━━━ Material for this exercise

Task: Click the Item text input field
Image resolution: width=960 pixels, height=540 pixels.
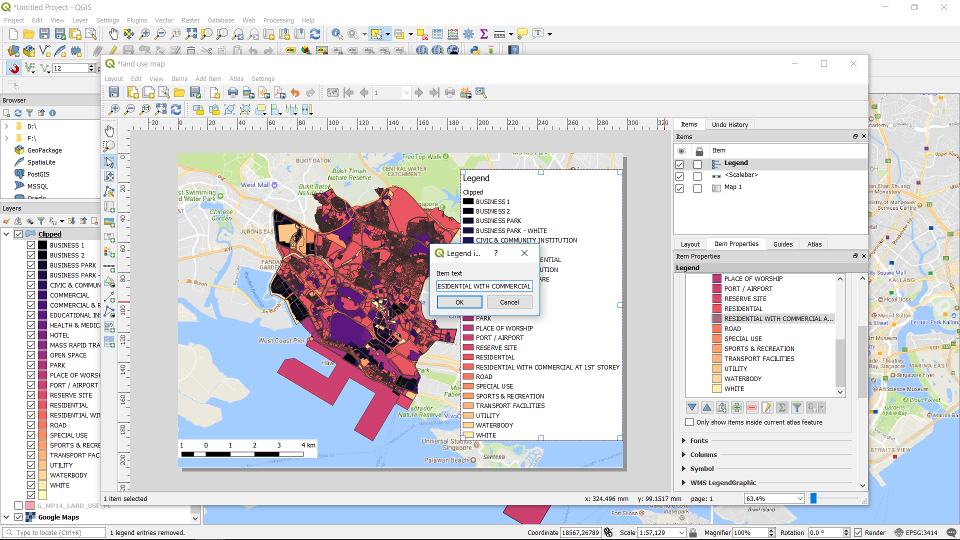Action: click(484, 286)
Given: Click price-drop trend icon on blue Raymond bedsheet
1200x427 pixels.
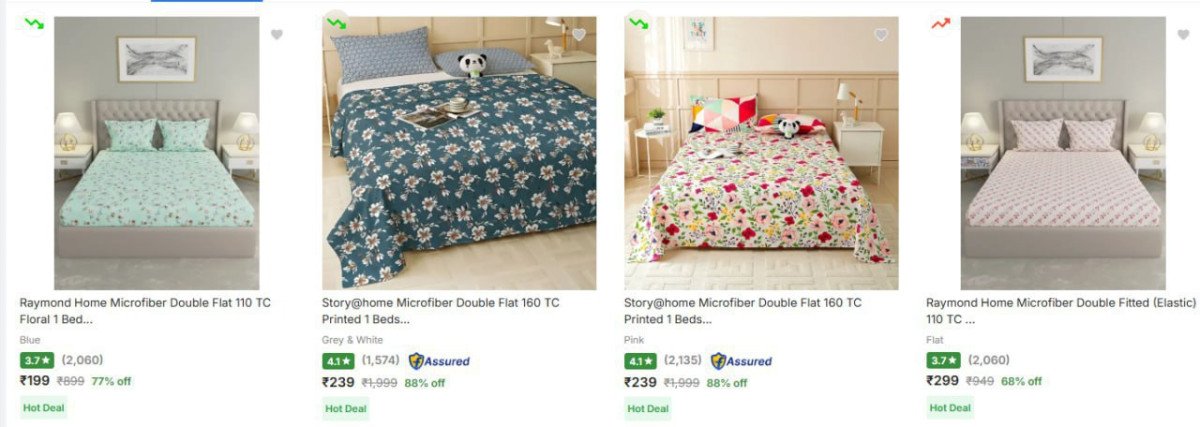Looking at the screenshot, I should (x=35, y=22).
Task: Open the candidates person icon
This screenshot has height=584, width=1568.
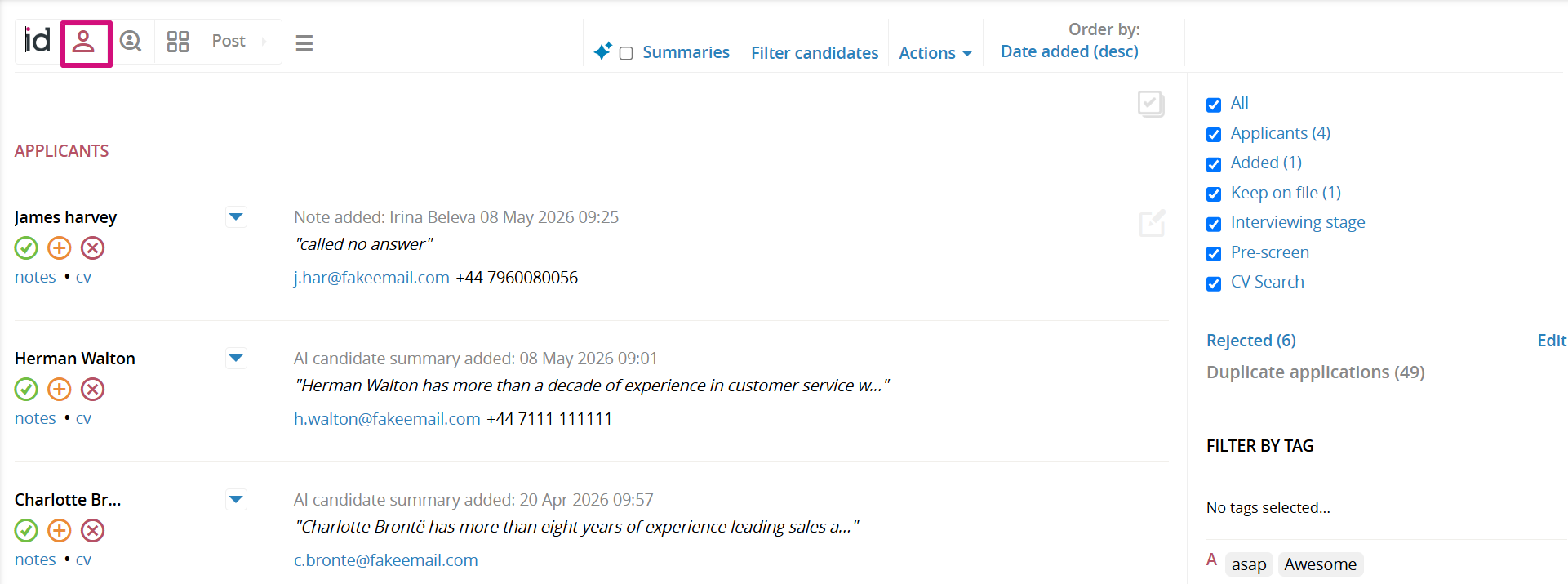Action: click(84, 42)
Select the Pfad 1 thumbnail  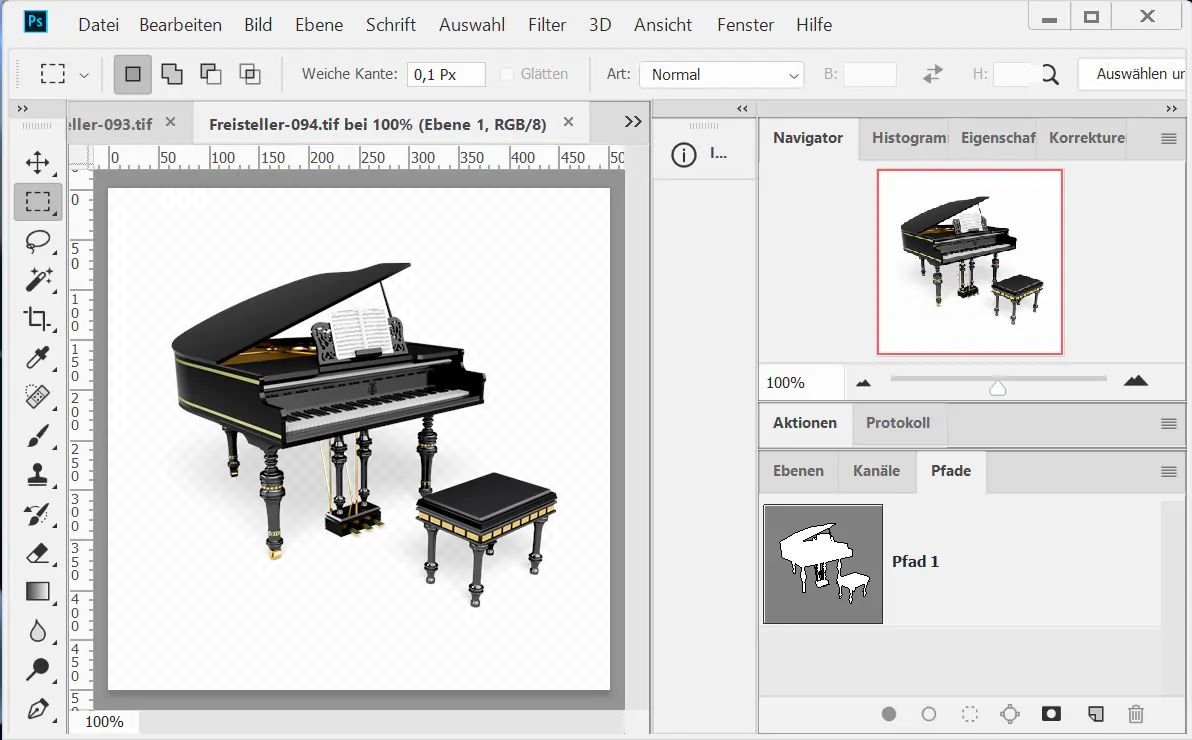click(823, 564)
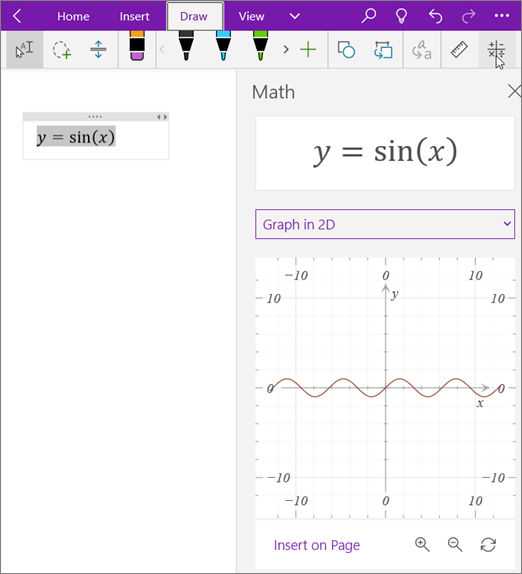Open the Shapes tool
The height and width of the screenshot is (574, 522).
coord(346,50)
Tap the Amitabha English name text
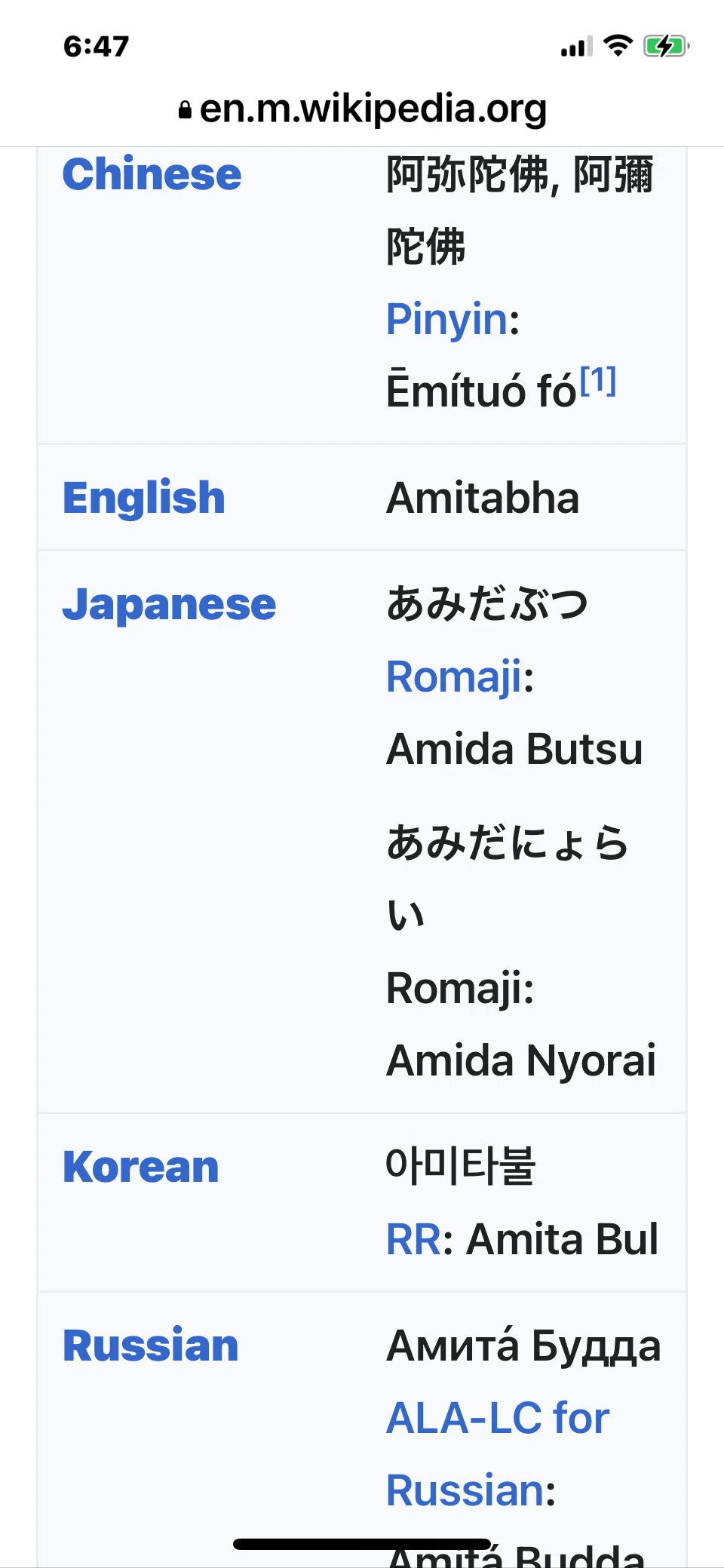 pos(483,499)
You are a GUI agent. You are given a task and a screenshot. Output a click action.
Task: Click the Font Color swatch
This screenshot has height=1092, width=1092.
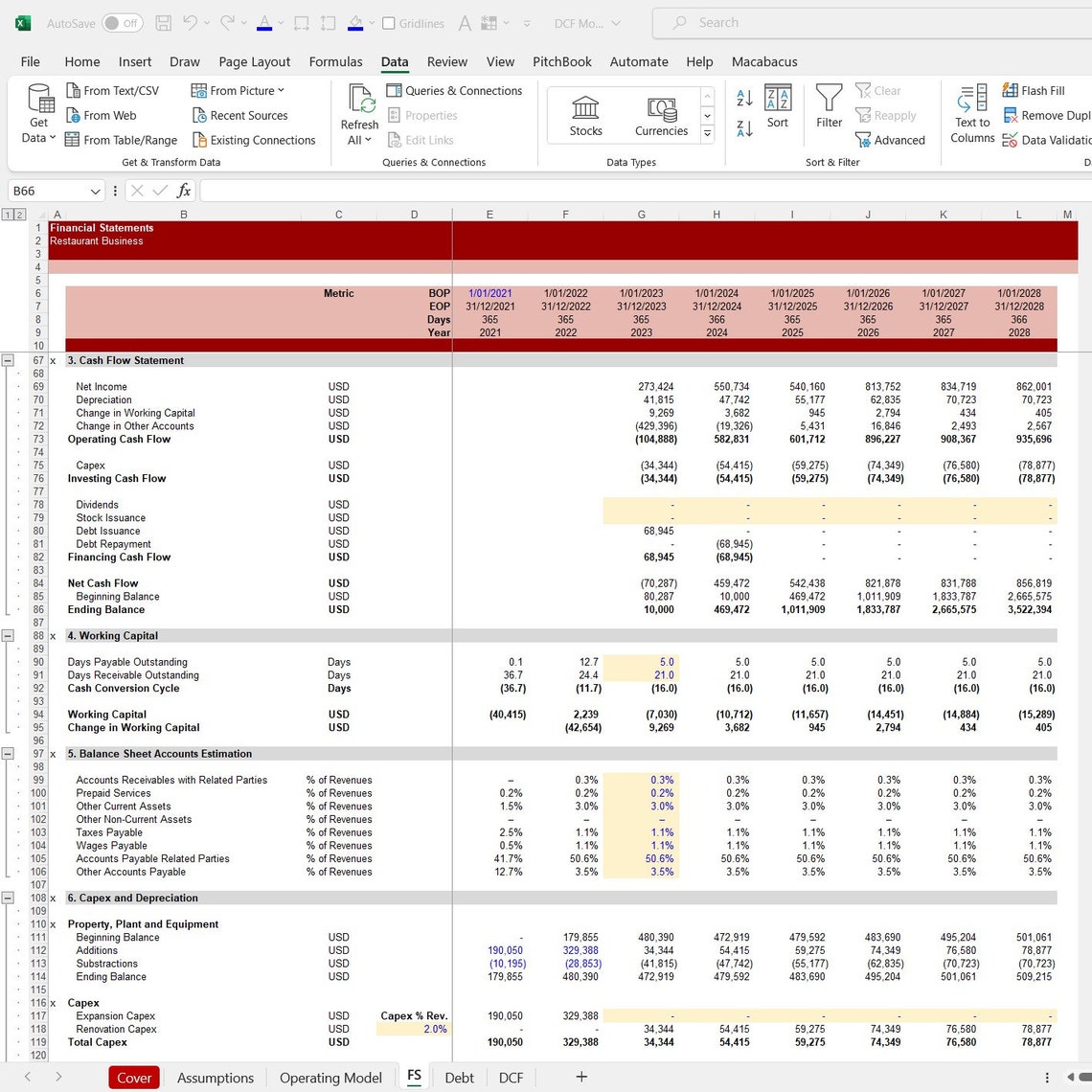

━━━━━━

Assignment: Start at the top of the entries and repeat each line exactly, ending at the line that contains "Task: Open the candidates person icon". Pictures are not part of the copy.

Answer box:
Task: Click the Item text input field
Image resolution: width=960 pixels, height=540 pixels.
Action: click(484, 286)
Given: Click price-drop trend icon on blue Raymond bedsheet
1200x427 pixels.
Looking at the screenshot, I should (x=35, y=22).
Task: Open the candidates person icon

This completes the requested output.